Dazu gehört auch, dass er gerade mit dem Autor Stefan Sandrock einen düsteren Thriller über eine Entführung geschrieben hat, die Parallelen zu einem 20 Jahre alten Fall aufwirft, der jedoch als abgeschlossen galt, da sich der Entführer angeblich selbst gerichtet hat. "Das Dickicht" heißt der Roman, der in Hamburg spielen mag, aber als Nordic Noir seine Vorbilder im skandinavischen Thriller findet. Eine gewisse Vorliebe für düstere Welten scheint Nikolas Kuhl nicht gänzlich fremd zu sein.
16 Horsepower als Vorbild?
Einige Parallelen finden sich in der Musik von "Giant Crow" zu den Klangwelten von 16 Horsepower, die in den 90ern mit einer Mischung aus Folk, Bluegrass, Gospel und Alternative Rock im Alternative Country ihre Spuren hinterlassen haben.
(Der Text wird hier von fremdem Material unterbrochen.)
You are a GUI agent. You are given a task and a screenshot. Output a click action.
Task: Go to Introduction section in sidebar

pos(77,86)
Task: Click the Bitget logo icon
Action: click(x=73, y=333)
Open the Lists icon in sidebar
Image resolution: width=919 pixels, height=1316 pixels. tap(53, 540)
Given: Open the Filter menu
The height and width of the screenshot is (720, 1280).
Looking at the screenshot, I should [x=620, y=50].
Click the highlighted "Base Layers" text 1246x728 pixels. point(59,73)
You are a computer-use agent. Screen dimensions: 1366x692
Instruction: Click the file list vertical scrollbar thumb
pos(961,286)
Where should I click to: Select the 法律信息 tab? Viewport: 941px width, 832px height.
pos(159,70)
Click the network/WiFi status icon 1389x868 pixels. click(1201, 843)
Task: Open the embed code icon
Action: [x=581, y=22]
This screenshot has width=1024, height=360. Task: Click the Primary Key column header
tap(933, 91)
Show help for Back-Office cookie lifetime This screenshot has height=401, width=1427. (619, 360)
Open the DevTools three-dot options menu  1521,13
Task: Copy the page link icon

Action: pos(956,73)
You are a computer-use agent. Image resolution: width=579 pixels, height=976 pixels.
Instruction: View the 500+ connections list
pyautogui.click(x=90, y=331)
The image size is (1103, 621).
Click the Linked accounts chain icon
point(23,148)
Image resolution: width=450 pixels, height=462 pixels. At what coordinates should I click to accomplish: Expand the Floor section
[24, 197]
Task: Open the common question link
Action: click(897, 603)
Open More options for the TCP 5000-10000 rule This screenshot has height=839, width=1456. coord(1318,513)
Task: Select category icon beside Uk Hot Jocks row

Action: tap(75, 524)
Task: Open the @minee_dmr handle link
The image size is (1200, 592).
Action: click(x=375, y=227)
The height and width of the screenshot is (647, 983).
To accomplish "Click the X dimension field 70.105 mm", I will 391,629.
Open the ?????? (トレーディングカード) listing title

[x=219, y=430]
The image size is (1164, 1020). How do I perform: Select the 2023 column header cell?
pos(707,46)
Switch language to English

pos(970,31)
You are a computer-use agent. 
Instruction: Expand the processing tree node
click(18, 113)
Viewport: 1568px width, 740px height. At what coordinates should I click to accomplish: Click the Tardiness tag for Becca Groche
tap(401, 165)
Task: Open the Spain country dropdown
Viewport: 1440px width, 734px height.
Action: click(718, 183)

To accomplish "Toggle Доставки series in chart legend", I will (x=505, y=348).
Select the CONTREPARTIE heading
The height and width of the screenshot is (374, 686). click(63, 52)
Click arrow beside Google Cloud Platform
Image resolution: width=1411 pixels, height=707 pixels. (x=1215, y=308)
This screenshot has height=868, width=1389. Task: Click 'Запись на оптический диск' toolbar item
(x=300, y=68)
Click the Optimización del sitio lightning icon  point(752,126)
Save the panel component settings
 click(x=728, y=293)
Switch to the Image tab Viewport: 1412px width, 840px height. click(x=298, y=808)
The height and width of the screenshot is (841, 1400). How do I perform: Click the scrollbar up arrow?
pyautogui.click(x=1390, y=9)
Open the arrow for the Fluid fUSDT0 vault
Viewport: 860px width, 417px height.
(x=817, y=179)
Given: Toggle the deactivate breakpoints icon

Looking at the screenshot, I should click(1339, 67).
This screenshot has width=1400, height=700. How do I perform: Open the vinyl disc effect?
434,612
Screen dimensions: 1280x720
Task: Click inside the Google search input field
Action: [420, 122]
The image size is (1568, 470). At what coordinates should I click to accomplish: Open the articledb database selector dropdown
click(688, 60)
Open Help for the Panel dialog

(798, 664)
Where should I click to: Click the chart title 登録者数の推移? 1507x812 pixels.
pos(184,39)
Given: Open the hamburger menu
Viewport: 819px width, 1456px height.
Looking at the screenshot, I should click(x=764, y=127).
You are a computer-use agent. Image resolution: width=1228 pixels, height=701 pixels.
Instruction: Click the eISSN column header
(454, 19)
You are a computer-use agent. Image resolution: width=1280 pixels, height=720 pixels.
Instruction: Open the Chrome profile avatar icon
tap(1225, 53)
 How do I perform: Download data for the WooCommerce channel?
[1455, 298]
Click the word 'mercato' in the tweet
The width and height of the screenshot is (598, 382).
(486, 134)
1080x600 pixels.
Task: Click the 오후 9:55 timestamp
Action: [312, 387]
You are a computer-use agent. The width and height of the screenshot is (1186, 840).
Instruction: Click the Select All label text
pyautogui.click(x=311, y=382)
In Deutschland spielten sie als erste Band, die sich zu ihren Wurzeln in der Country Music bekannten, im Rockpalast des WDR.
Fazit: Ganz einfach werden es die Hamburger mit ihrem Album nicht haben. Das ist nicht Nashvillesound, das ist aber auch kein Mainstream-Country, der auf Spotify Millionen Klicks generieren würde. Dafür ist das Debütalbum zu sehr ein Grenzgänger zwischen verschiedenen Genres. Wer sich aber die Zeit nimmt, das Album wirklich zu hören und in seine Klangwelten einzutauchen, erlebt ein musikalisch intensives Ereignis, wie es selten geworden ist.